I don't know if this is clear or even if that makes sense/would work, but that's how I was approaching this issue. And that's why detecting accesses to memory regions could help.

ParkourPenguin · Posted: Sun Feb 19, 2023 4:32 pm Post subject:

Leopounet · How do I cheat? Reputation: 0 Joined: 18 Feb 2023 Posts: 5

ParkourPenguin · Posted: Sun Feb 19, 2023 7:32 pm Post subject:

Files typically get opened, written into the process's memory somewhere (like any other dynamically-allocated memory), then closed. You generally won't see a sign that says "this memory is from the file C:\whatever\bytecode.bin" or something. There are other ways of working with files (e.g. memory mapped files).

"common sequences of bytecode"- "common" meaning "occurring frequently," and "sequences of bytecode" practically meaning "arrays of bytes."

If you look at machine code often enough, you'll notice patterns. Some bytes may appear more often than others, or maybe they appear in specific places. In 64-bit code, the byte "48" is a very common prefix byte. The bytes "55 48 89 E5" are often the start of some function.
These heuristics can help someone ascertain something that would otherwise be very tedious using a more "correct" way.
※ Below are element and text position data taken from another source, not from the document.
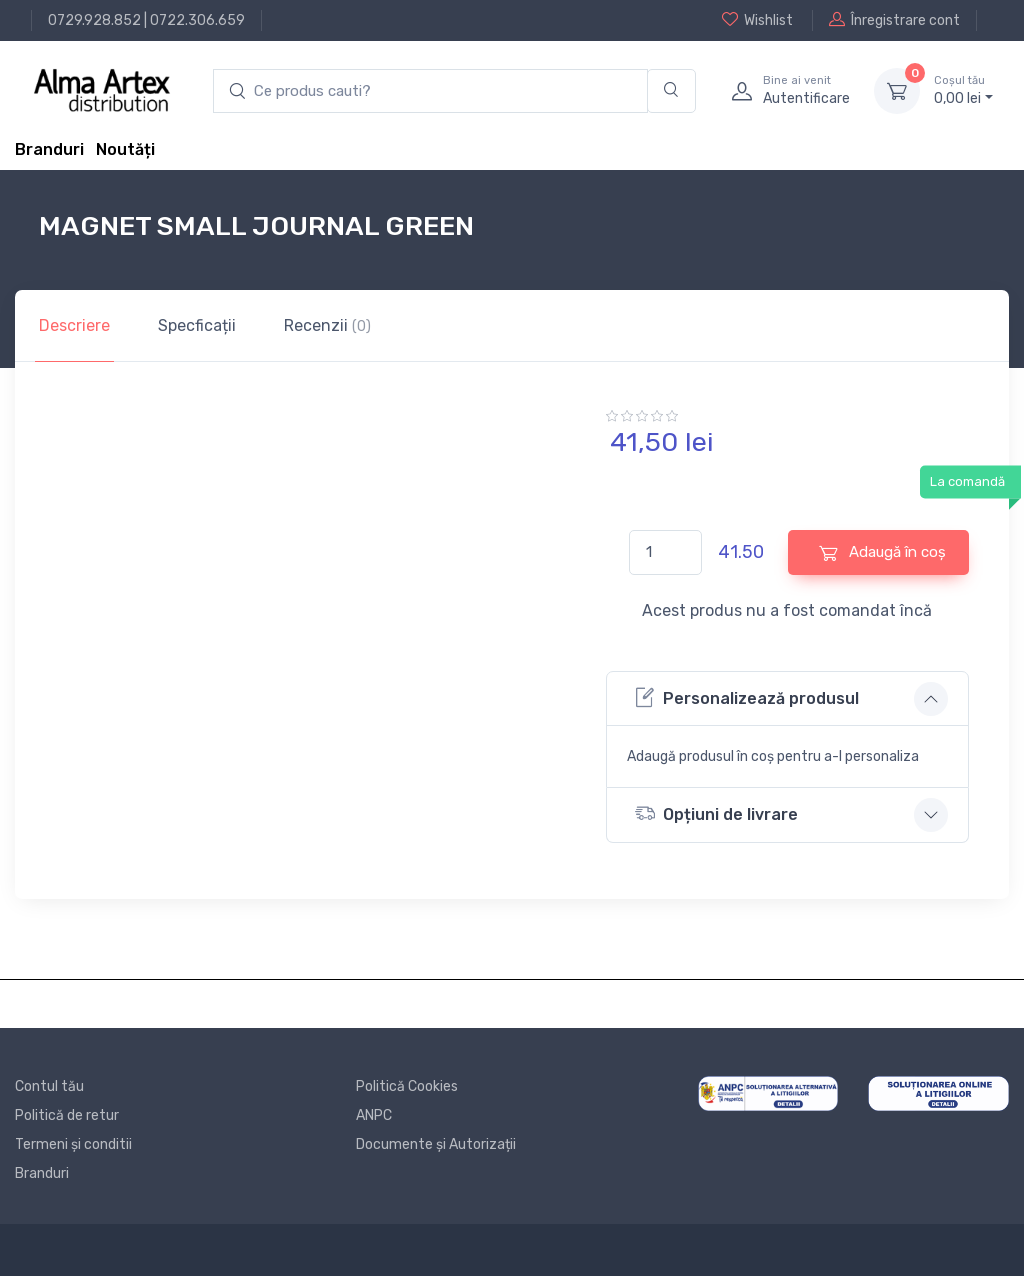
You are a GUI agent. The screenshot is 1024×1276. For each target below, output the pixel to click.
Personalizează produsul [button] (747, 697)
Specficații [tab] (197, 325)
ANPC (374, 1115)
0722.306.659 (197, 20)
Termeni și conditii (73, 1144)
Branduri (49, 149)
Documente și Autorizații (436, 1144)
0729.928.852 (94, 20)
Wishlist (757, 20)
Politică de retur (67, 1115)
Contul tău (49, 1086)
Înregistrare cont (894, 20)
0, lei (963, 90)
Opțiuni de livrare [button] (716, 813)
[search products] (430, 91)
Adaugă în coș (882, 552)
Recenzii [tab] (327, 325)
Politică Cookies (407, 1086)
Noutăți (125, 149)
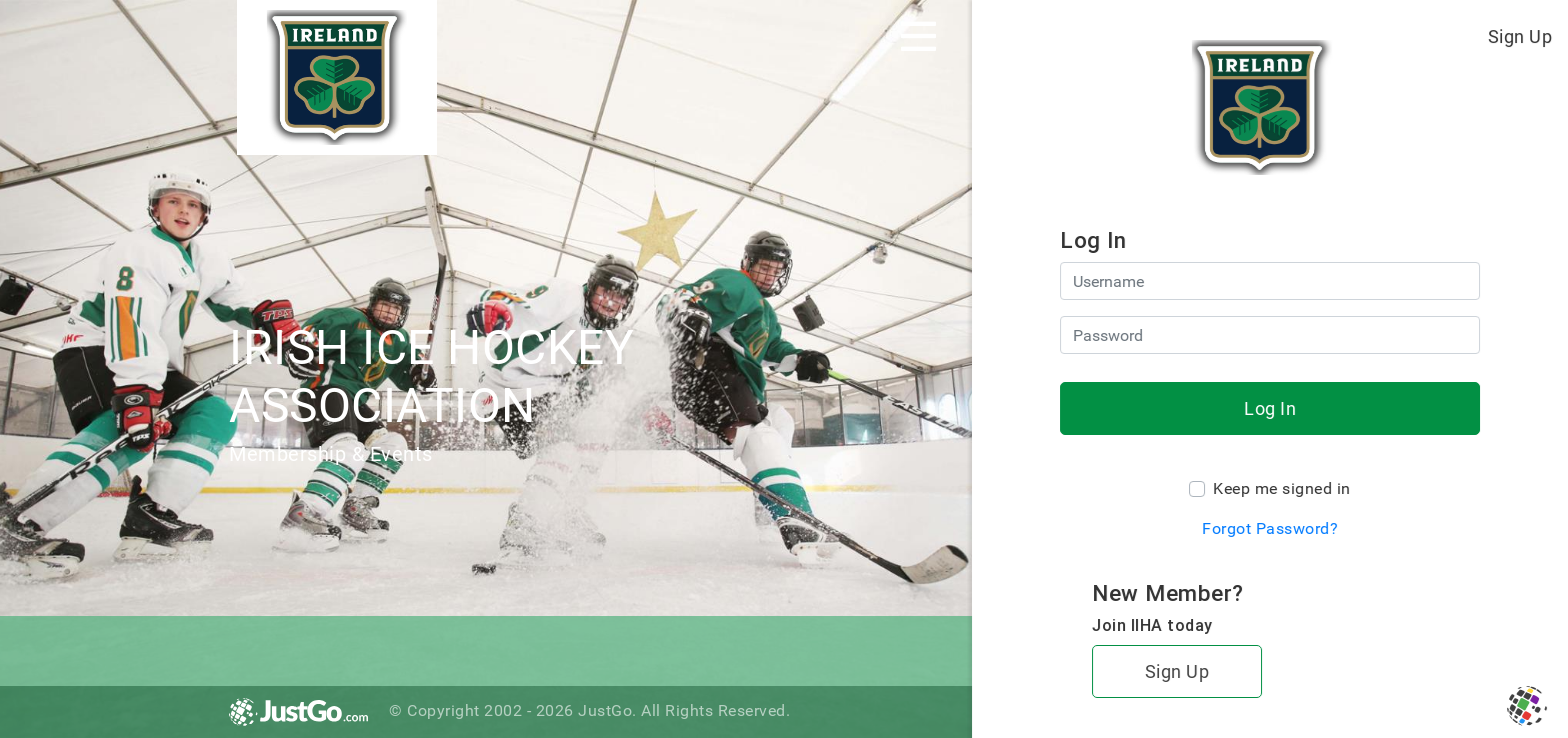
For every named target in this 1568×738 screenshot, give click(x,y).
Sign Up (1520, 36)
Whatever bytecode format is being used, I'm certain heuristics exist for that as well- certain sequences of bytes that are only common in that particular bytecode format.
It might be even easier than that. e.g. swf files have magic numbers (aka file signatures) at the beginning.

Leopounet · How do I cheat? Reputation: 0 Joined: 18 Feb 2023 Posts: 5

Okay I see thank you.

Also, I was wondering, is it possible that the .exe file is basically divided in two parts :

1 - The code at the entry point that is readable/executable code out of the box ;
2 - A 'compressed' .data/.text/... part that is expanded at runtime and contains the actual bytecodes I am trying to find/modify (the ones that are then jitted etc) ?

I am not saying this is the case here, but the structure of the .exe file reminds me of the structure I would find in ZIP/RAR/... files.

ParkourPenguin · Posted: Mon Feb 20, 2023 3:37 pm Post subject:

There are several parts to an exe file. Look up "portable executable format" for more information.

My point still stands: even if the bytecode is getting packed into the exe, there's going to be a lot of other stuff there that's completely unrelated to bytecode.